* Task objective: No pictures go in the copy; retype exactly the lines from the one with "How do I perform: Save" through the last line of the records.

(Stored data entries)
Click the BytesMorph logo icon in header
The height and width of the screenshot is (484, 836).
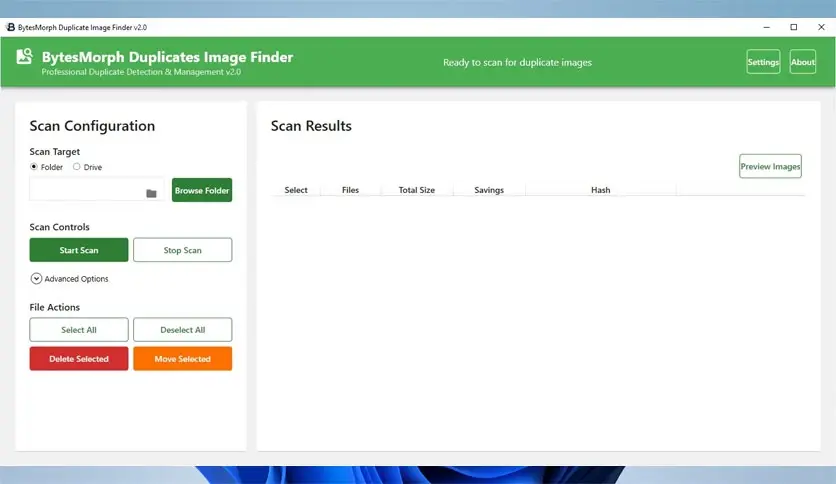[26, 58]
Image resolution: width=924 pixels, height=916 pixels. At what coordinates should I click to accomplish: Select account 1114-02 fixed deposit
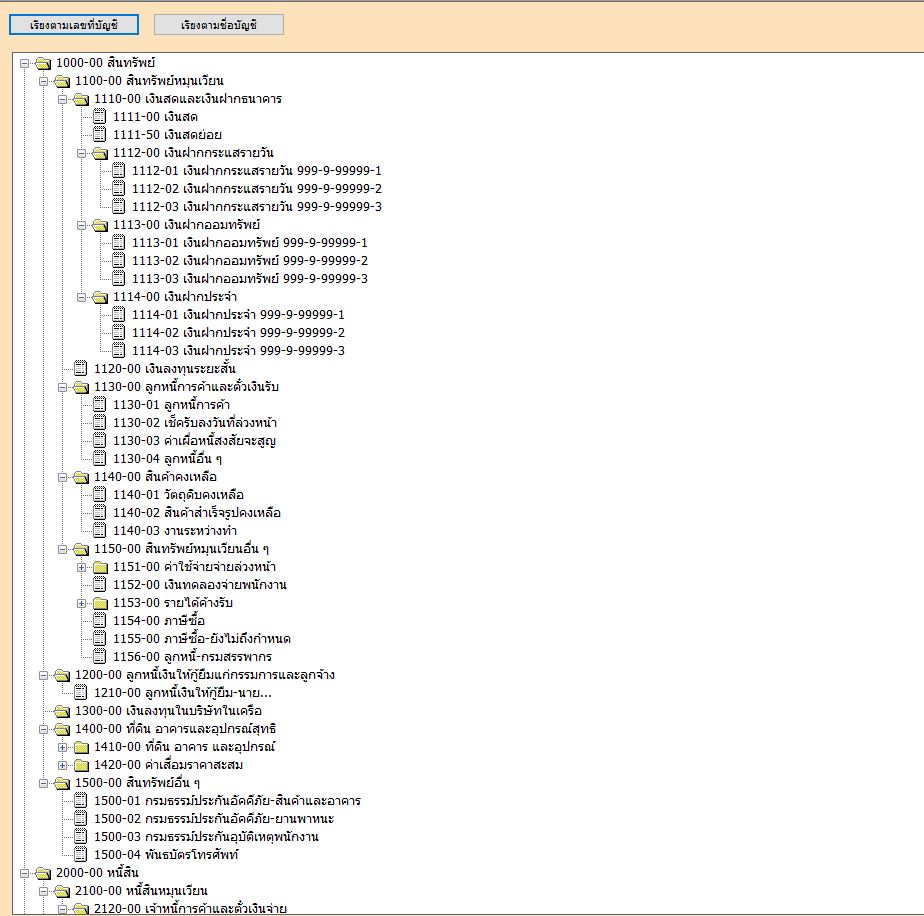click(238, 333)
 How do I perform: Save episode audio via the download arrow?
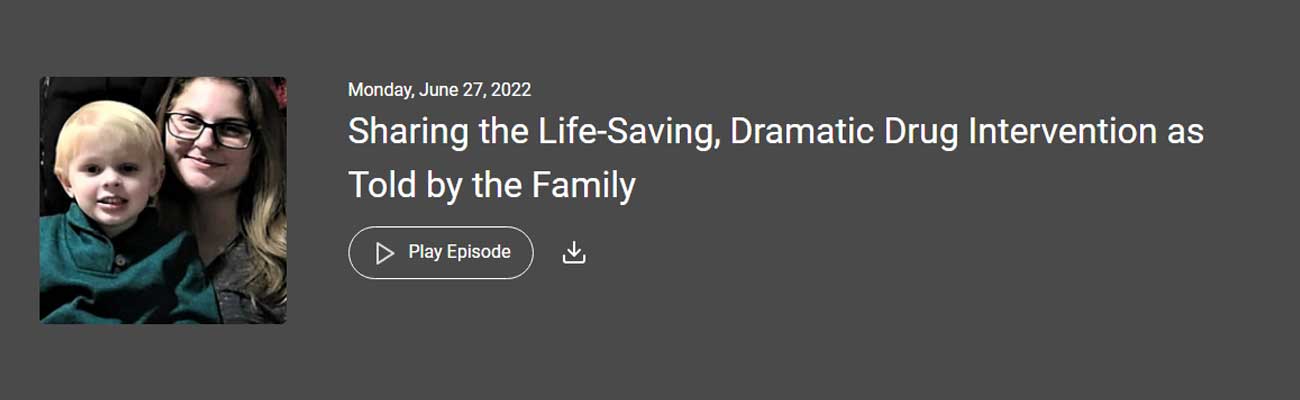pyautogui.click(x=573, y=253)
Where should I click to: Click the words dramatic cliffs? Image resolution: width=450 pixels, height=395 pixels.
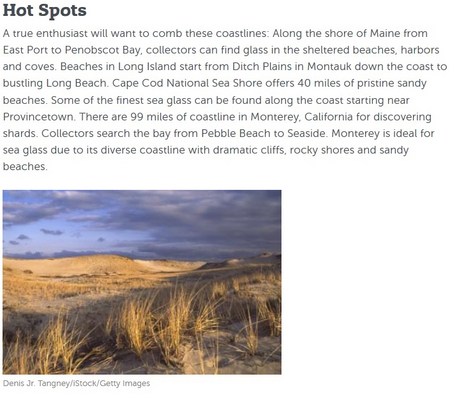tap(249, 150)
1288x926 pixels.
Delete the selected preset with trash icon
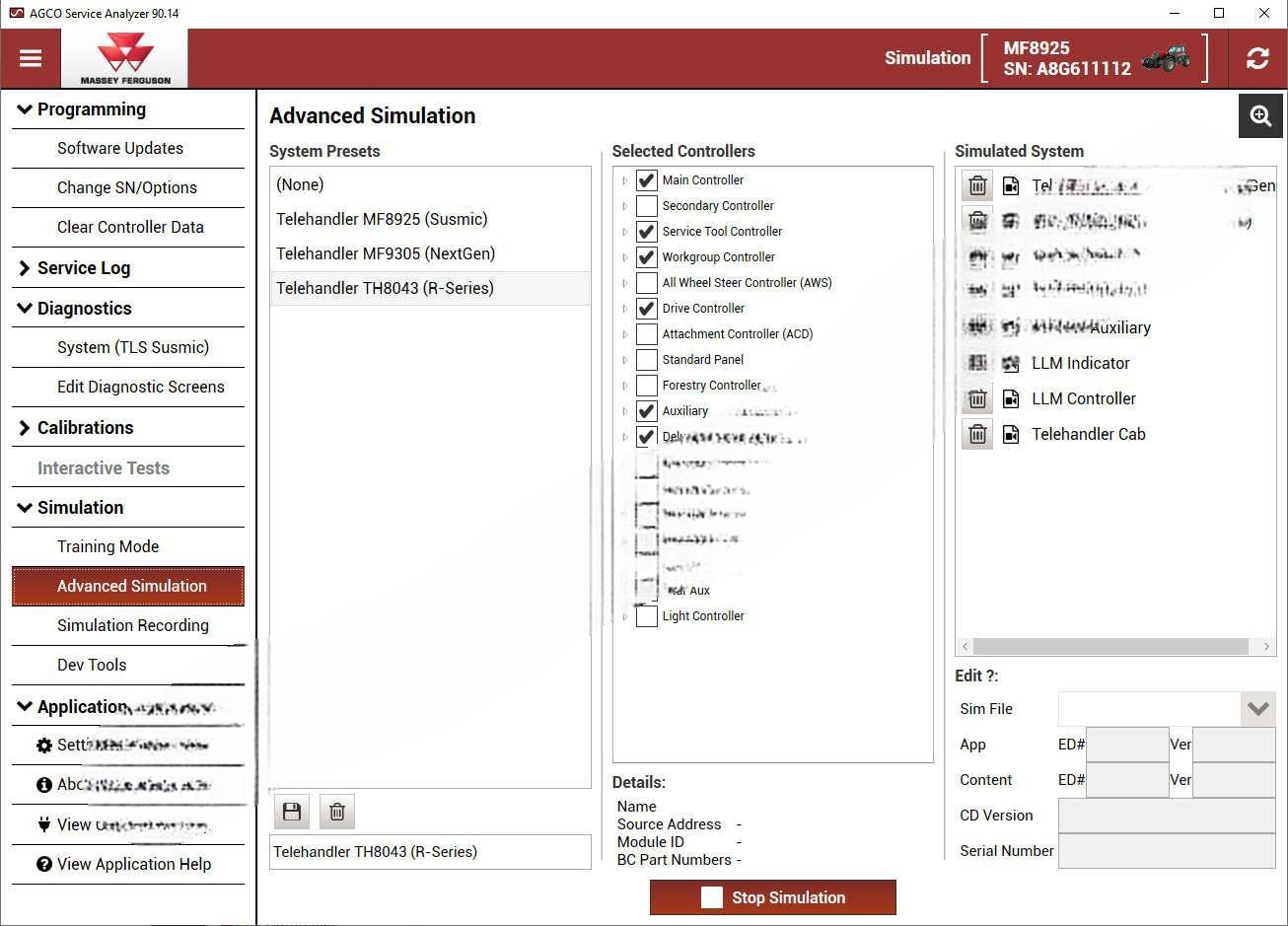point(337,812)
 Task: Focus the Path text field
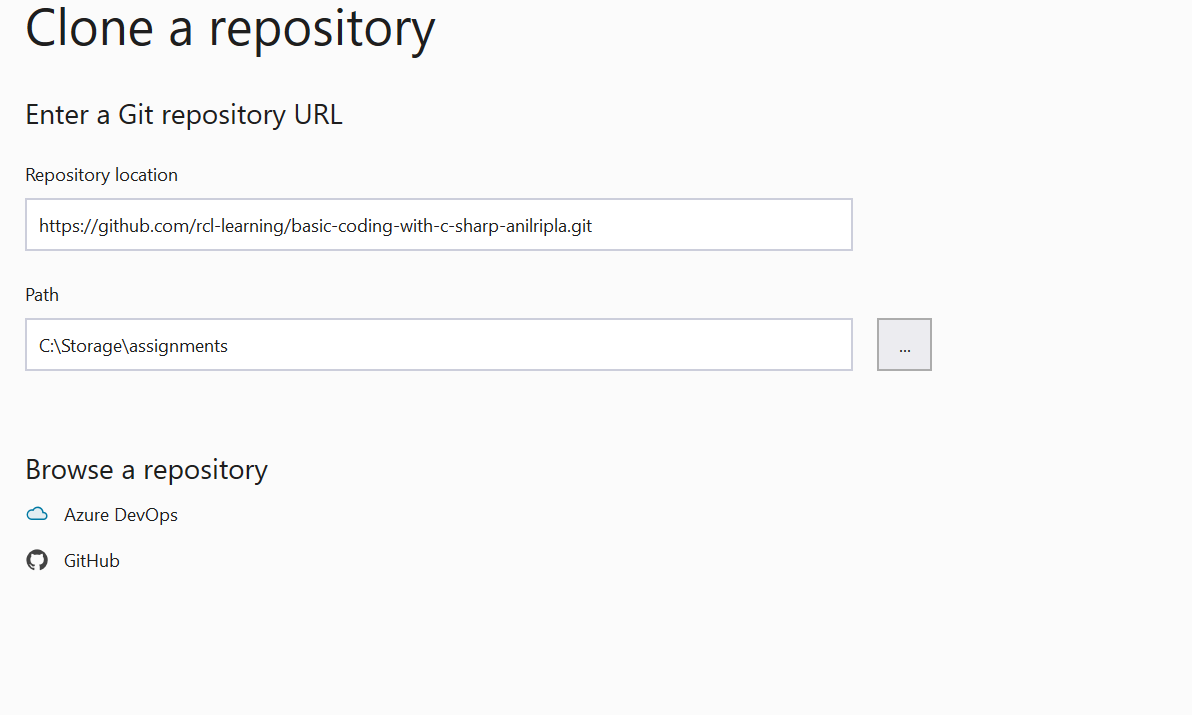[439, 344]
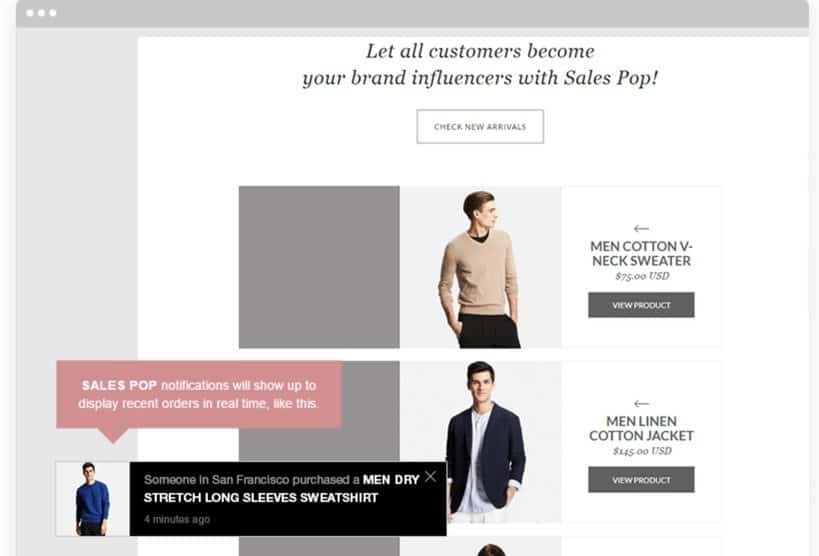Click the back arrow above Men Cotton V-Neck Sweater
The image size is (819, 556).
click(641, 228)
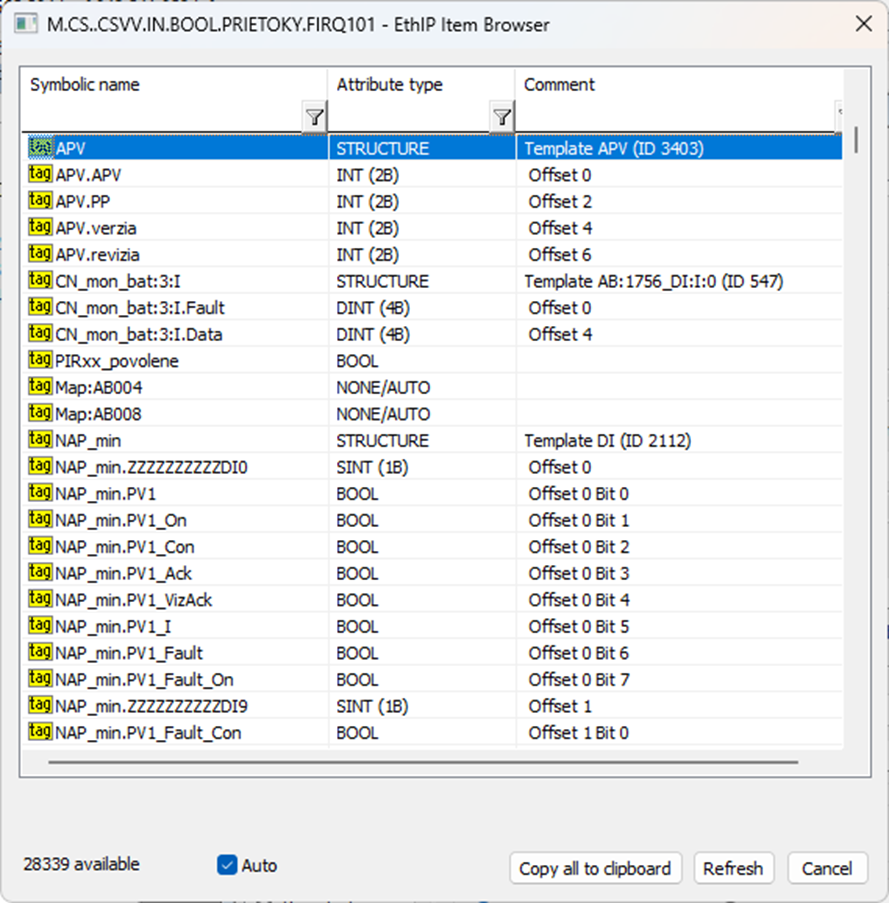889x903 pixels.
Task: Open the Symbolic name column filter
Action: pyautogui.click(x=314, y=118)
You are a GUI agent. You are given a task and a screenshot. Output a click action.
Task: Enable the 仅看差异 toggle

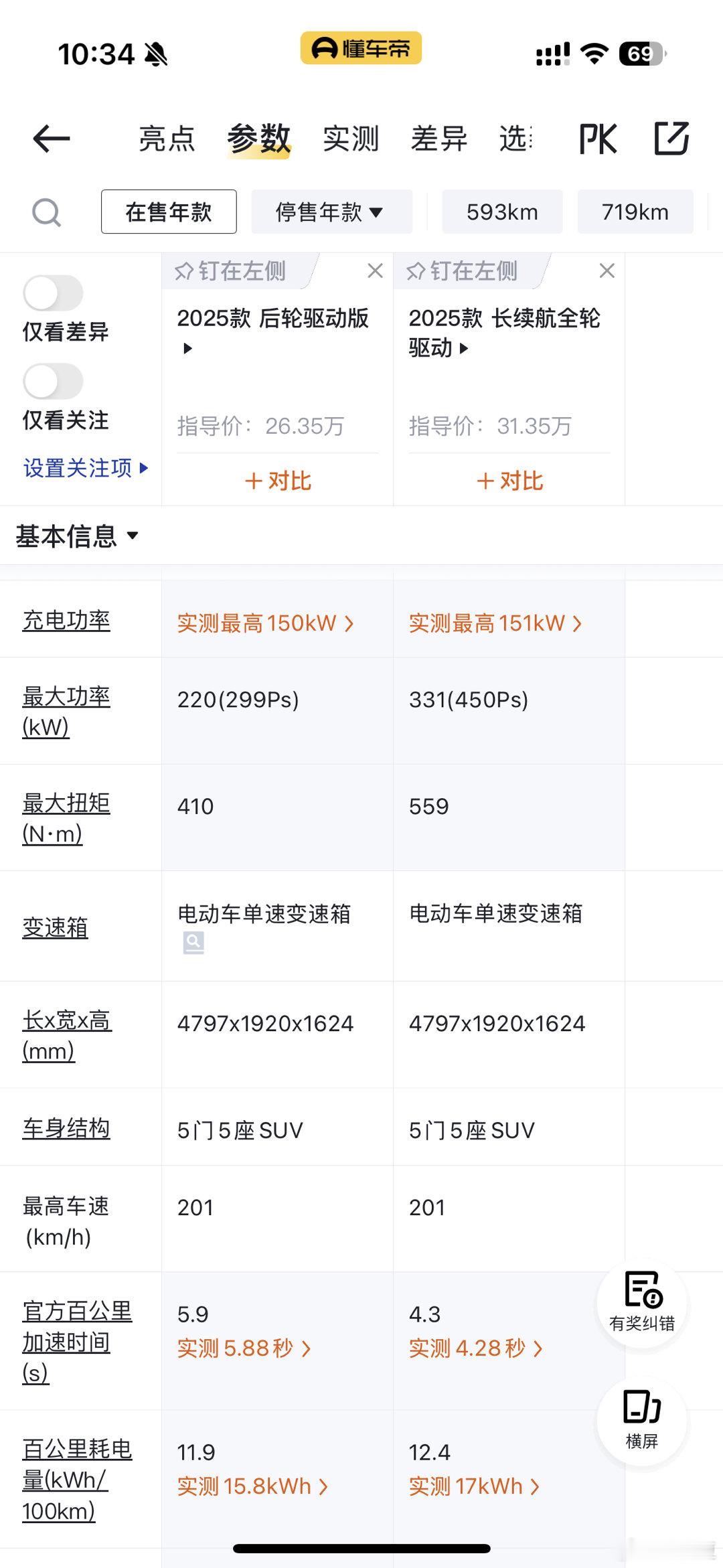pos(53,293)
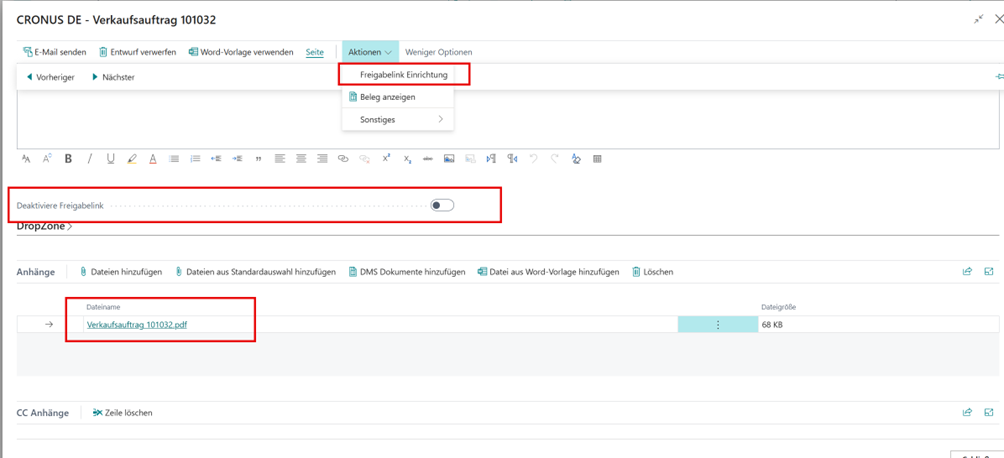Viewport: 1004px width, 458px height.
Task: Choose Beleg anzeigen from menu
Action: click(387, 97)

* Task output:
 How do I perform: Save episode audio via the download arrow?
pyautogui.click(x=573, y=253)
Where should I click to: Click the words dramatic cliffs? Image resolution: width=450 pixels, height=395 pixels.
tap(249, 150)
1288x926 pixels.
Delete the selected preset with trash icon
point(337,812)
 Task: Focus the Path text field
[439, 344]
Click the back arrow above Men Cotton V-Neck Sweater
The image size is (819, 556).
click(641, 228)
889x903 pixels.
Task: Open the Symbolic name column filter
Action: pyautogui.click(x=314, y=118)
You are a GUI agent. You are given a task and a screenshot. Output a click action.
Task: Enable the 仅看差异 toggle

pos(53,293)
Viewport: 1004px width, 458px height.
Task: Choose Beleg anzeigen from menu
Action: click(387, 97)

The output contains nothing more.